§ TEXT UNDER STUDY
Hildegard of Bingen - a Christian mystic, writer, composer, saint and herbalist - called it "viriditas", the physical, mental and spiritual healing power of having greenery around you. Every decade or so since, someone "discovers" that very tangible power again, or gives it a new name, or publishes a study showing that more urban trees in public areas equals less graffiti.
The most recent version is in an article I've just read in New Scientist. It focused not just on "green is good for us", but on the scientific reasons why, as well as exactly what kind of "green power" works best. Apparently we humans are happiest, and the healing power strongest, with scattered park-like trees and lots of different smaller plants and flowers.
If that sounds like your garden, pat yourself on the back, take a cool drink and go and sit there for a while. Take a book, or some kids. Apparently simply having your hands in the soil also helps, so possibly take a spade and plant a tree before summer turns our gardens into midday ovens, or even (I never thought I'd say this at the end of August) plant some flowers and veg. See suggestions below.

§ YOUR ASSIGNMENT
Write out everything in the greenery passage from "Hildegard of Bingen" down to "plants and flowers.", word for word.

§ MATERIAL SHOWN
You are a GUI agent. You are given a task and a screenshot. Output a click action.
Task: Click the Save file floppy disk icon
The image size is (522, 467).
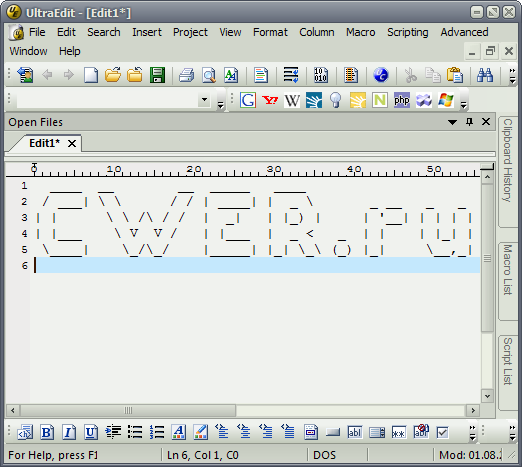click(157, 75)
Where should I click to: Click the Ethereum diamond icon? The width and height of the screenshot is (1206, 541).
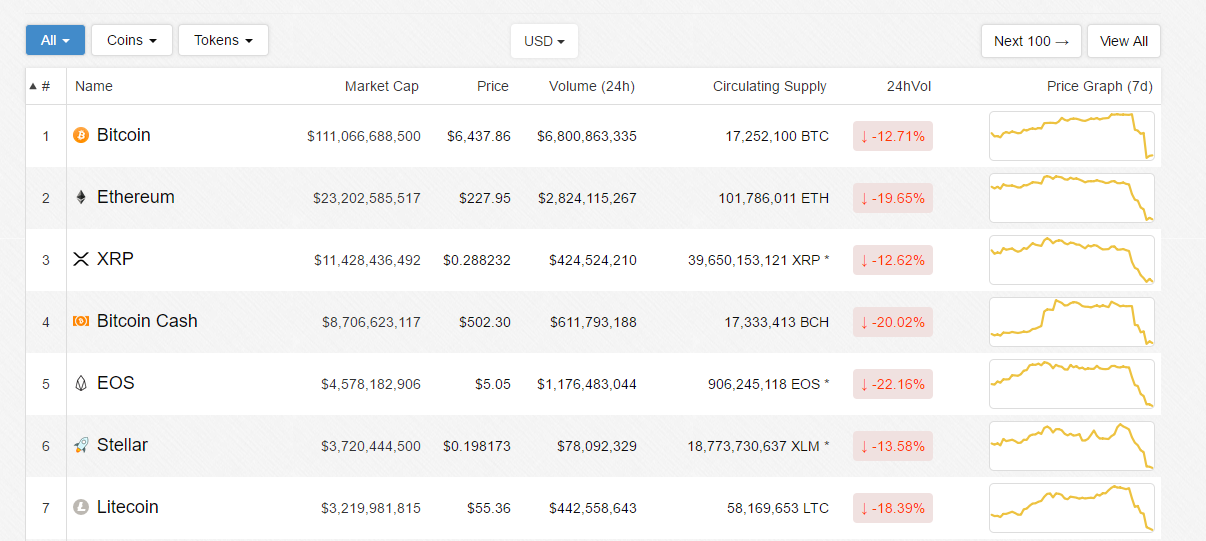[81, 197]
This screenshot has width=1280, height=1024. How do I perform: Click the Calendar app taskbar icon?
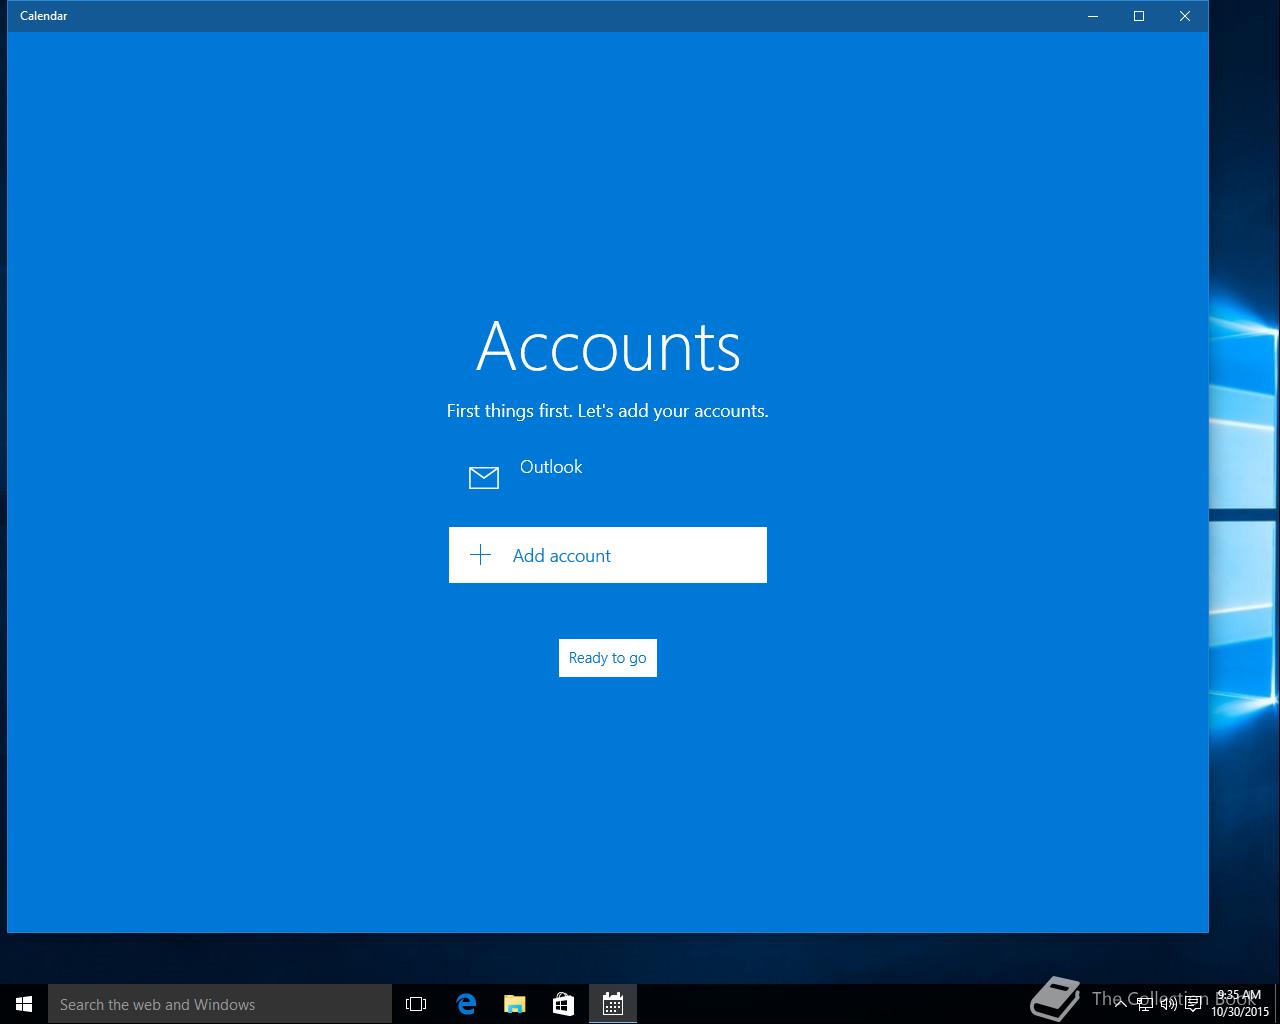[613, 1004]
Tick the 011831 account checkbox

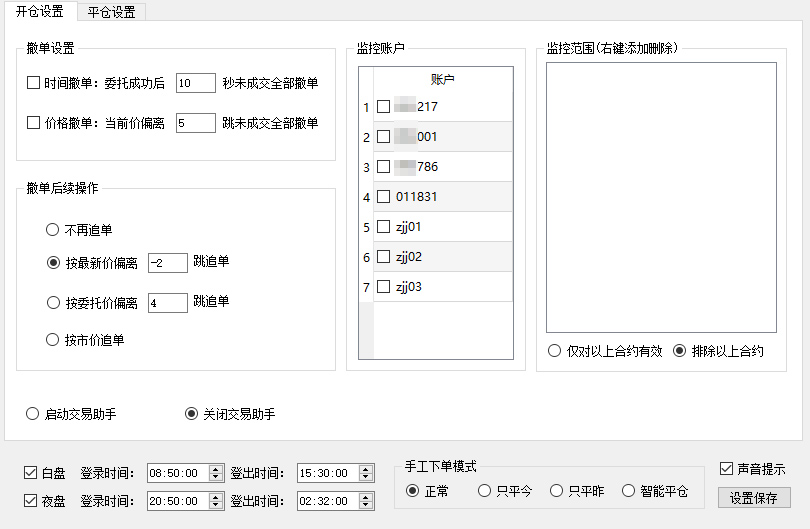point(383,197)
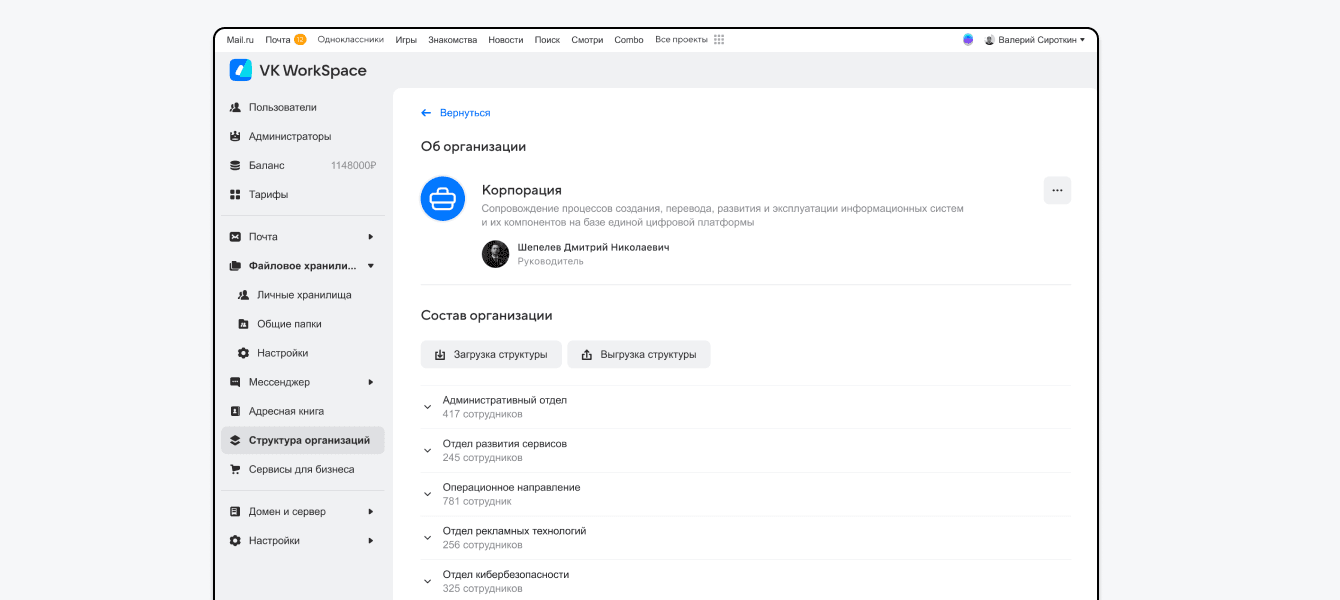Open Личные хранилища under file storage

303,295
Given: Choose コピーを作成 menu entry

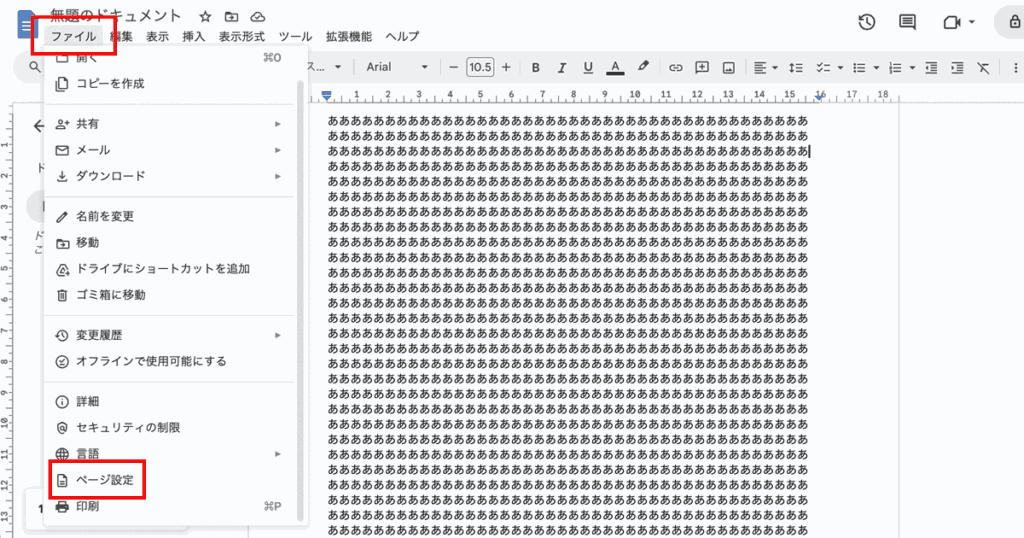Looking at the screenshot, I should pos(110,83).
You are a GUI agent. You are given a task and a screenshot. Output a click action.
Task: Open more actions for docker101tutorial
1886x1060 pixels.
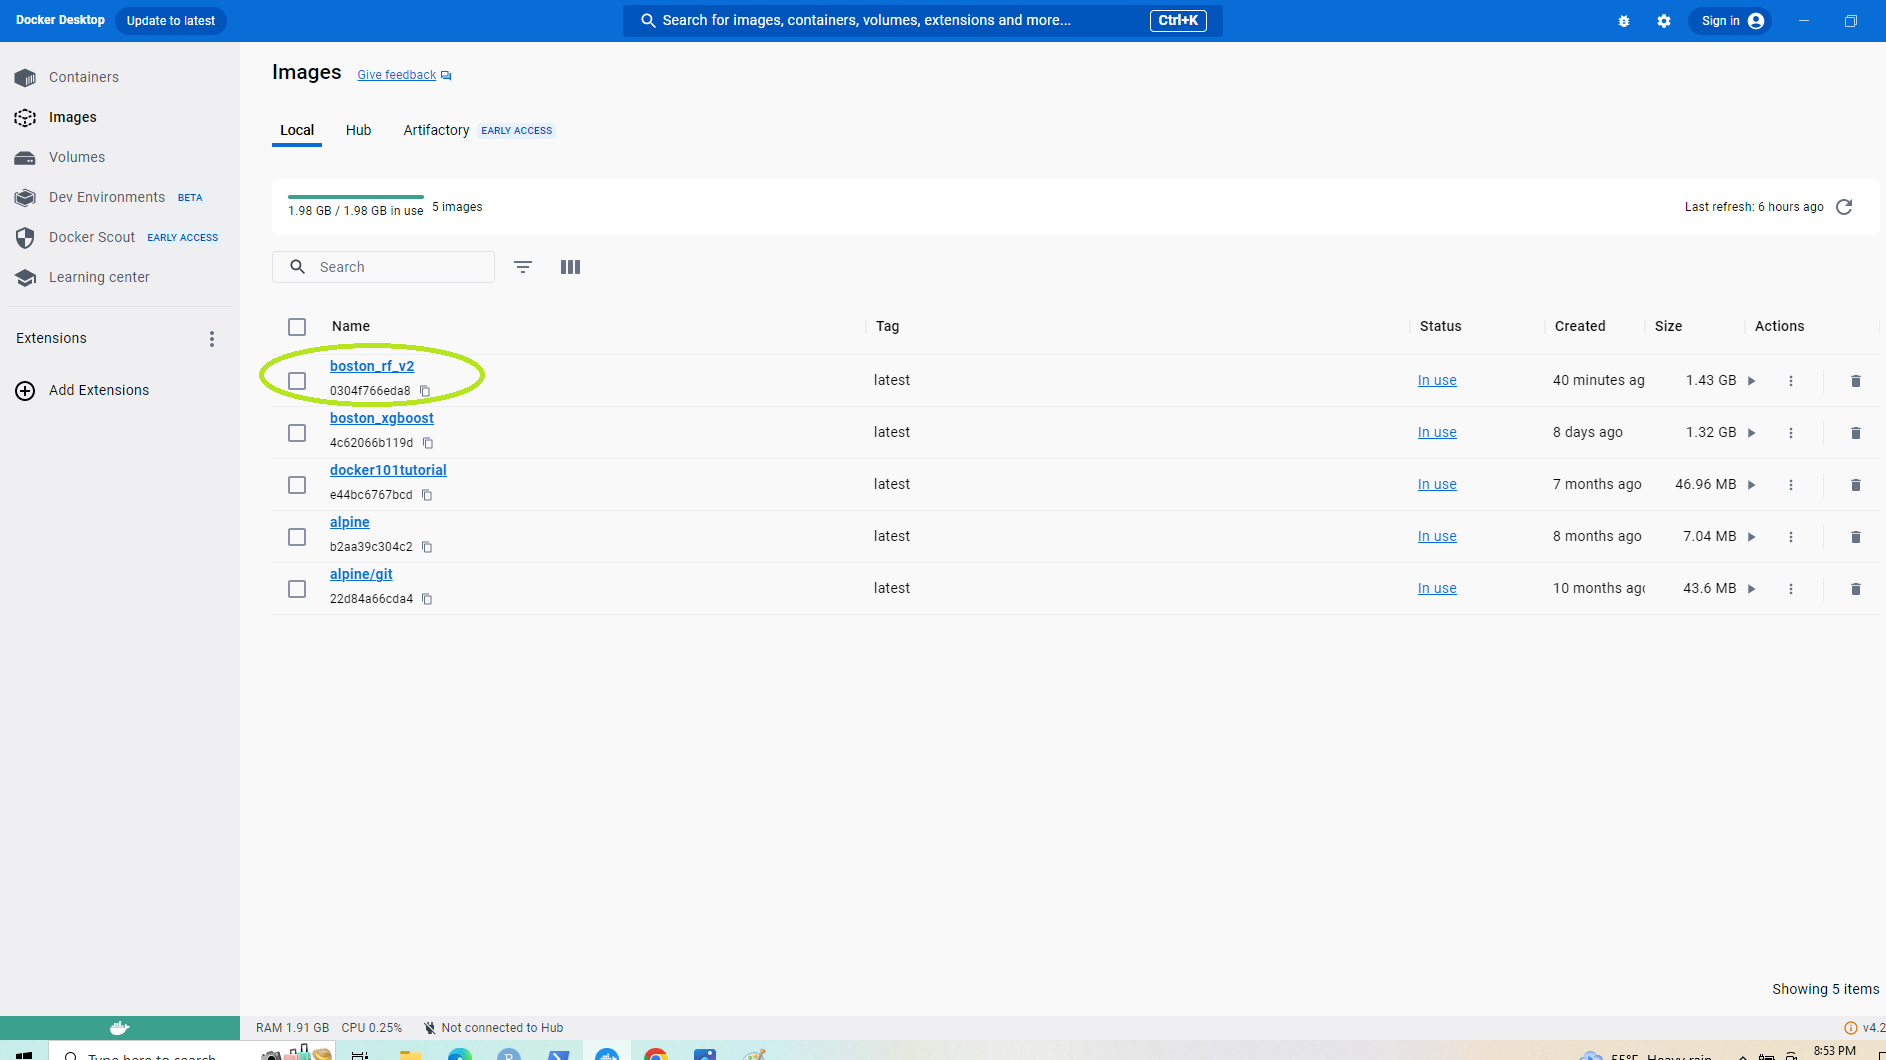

§ SOLUTION FOR THIS TASK
Hildegard of Bingen - a Christian mystic, writer, composer, saint and herbalist - called it "viriditas", the physical, mental and spiritual healing power of having greenery around you. Every decade or so since, someone "discovers" that very tangible power again, or gives it a new name, or publishes a study showing that more urban trees in public areas equals less graffiti.
The most recent version is in an article I've just read in New Scientist. It focused not just on "green is good for us", but on the scientific reasons why, as well as exactly what kind of "green power" works best. Apparently we humans are happiest, and the healing power strongest, with scattered park-like trees and lots of different smaller plants and flowers.